══ EXTRACT PROVIDED ══

A new survey commissioned by the Bluegrass Institute for Public Policy Solutions, a Kentucky free-market think tank, confirms most state residents believe “parents should have more choice in determining where their children attend school.”
While 79 percent of the 493 respondents support the concept of choice, the survey reveals most Kentuckians are unfamiliar with the educational options available in other states. Only 4 percent of respondents were “very familiar” with charter schools, and 65 percent said they were “not familiar” with vouchers.
Strong Support
When given a short description of four types of school choice–charters, vouchers, tax credits, and parent-controlled open-enrollment agreements–the amount of support expressed for most types of choice nearly matched the lack of familiarity expressed before respondents received the descriptions.
For example, while 65 percent of respondents were “not familiar” with vouchers, 64 percent agreed, after receiving a one-sentence description, that “education vouchers would be good for Kentucky education.”
The random telephone survey–likely the first statewide school choice poll in Kentucky history–was conducted between March 11 and April 1. It has a margin of error of plus or minus 3 percentage points and was conducted by a team of researchers working with Dr. Larry M. Caillouet, an associate professor of communications at Western Kentucky University.
Choice Information
Those results don’t surprise Adam Schaeffer, a policy analyst with the Cato Institute’s Center for Educational Freedom.
“People do like the idea of choice, generally speaking, in most areas of public policies. In education, it’s no different,” Schaeffer said. “However, most people don’t know a whole lot about policy. After all, you can poll people on who the vice president is, and many won’t know. It’s amazing how little people know off the top of their head about some of these issues.”

═══

(STATED PROBLEM A):
Please turn every line of the listing below into a Markdown table with the columns Row and Line, numbering the rows and skipping blank lines. Leave the pictures out of the table.

══ GIVEN RECORDS ══

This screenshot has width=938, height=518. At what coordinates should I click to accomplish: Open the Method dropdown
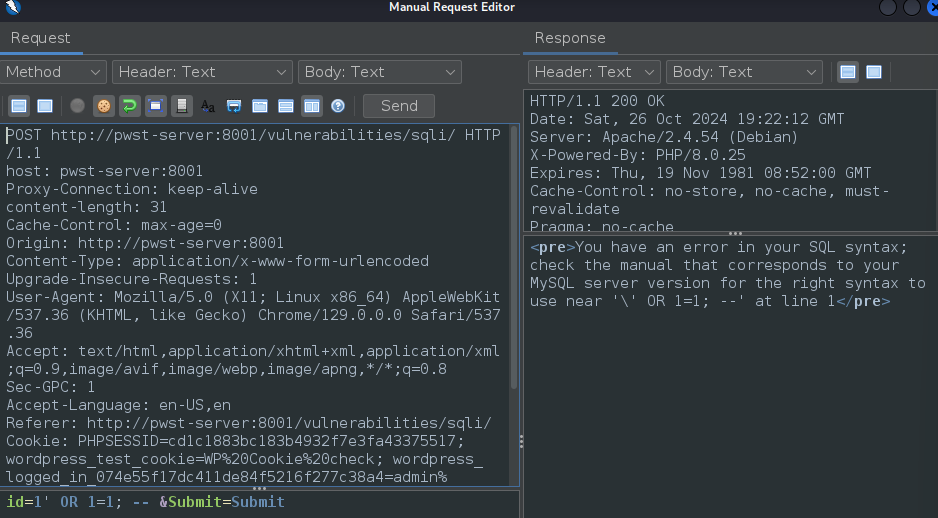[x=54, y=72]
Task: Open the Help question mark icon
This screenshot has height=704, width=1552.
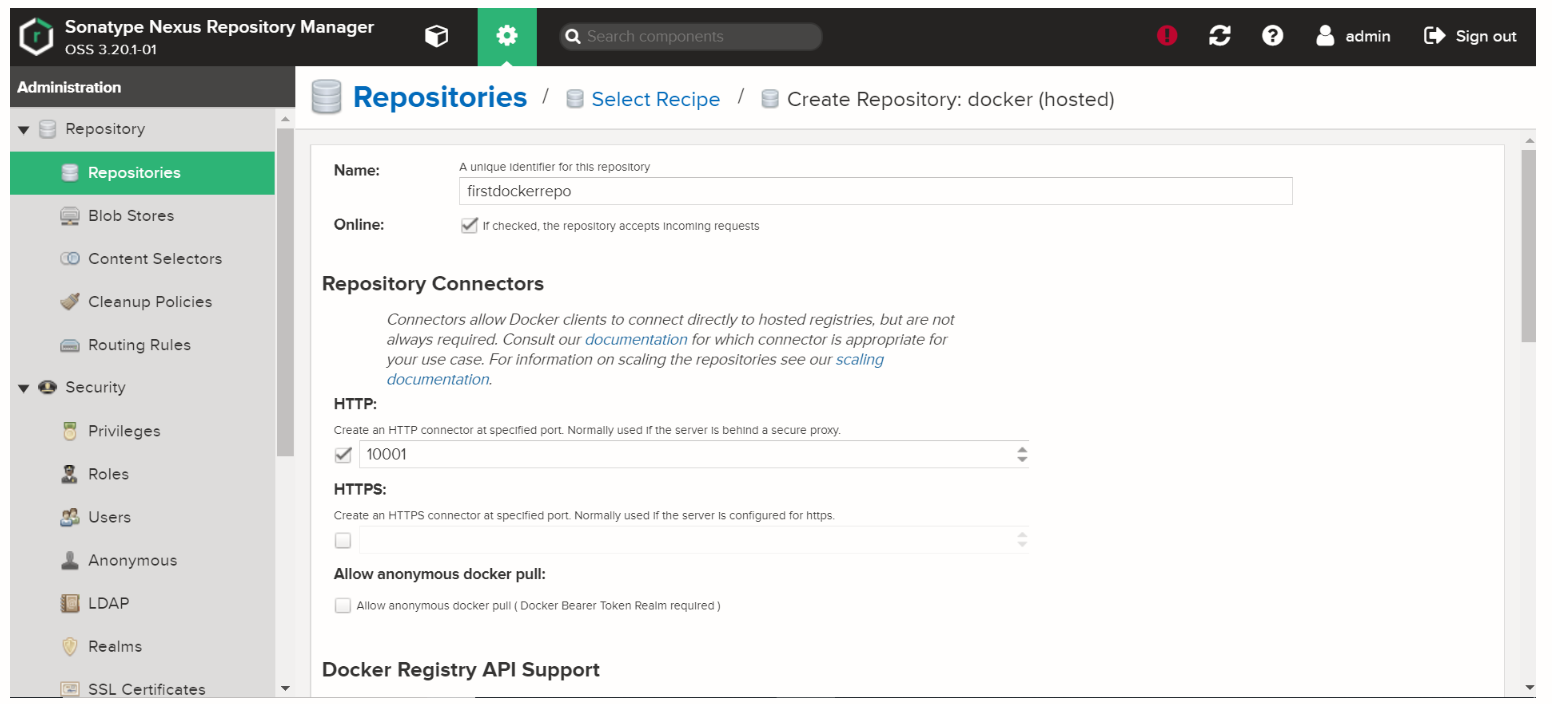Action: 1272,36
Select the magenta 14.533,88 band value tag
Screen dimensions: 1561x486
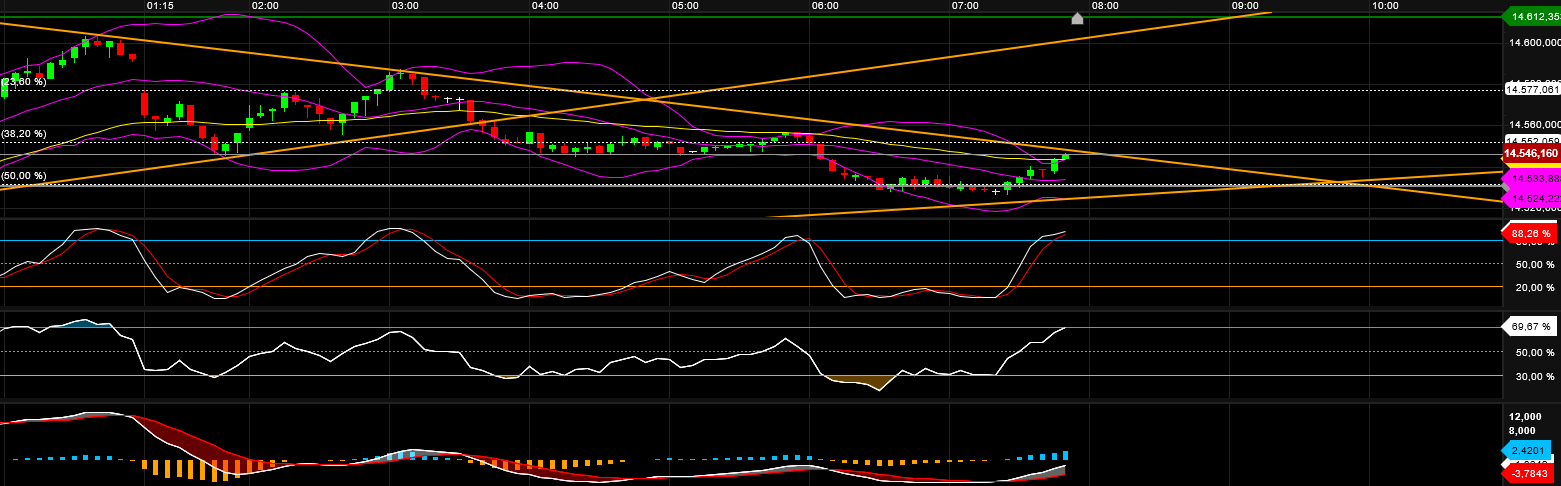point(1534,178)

═══

(STATED PROBLEM B):
Answer these questions from the survey article:
(i) How many people responded to the survey?
(ii) Between which dates was the survey conducted?
(iii) What percentage of respondents agreed that education vouchers would be good for Kentucky education?

(FULL SOLUTION A):
| Row | Line |
|---|---|
| 1 | This screenshot has width=938, height=518. At what coordinates should I click to accomplish: Open the Method dropdown |
| 2 | [x=54, y=72] |
| 3 | Task: Open the Help question mark icon |
| 4 | This screenshot has height=704, width=1552. |
| 5 | Action: 1272,36 |
| 6 | Select the magenta 14.533,88 band value tag |
| 7 | Screen dimensions: 1561x486 |
| 8 | point(1534,178) |

(FULL SOLUTION B):
(i) 493
(ii) March 11 and April 1
(iii) 64 percent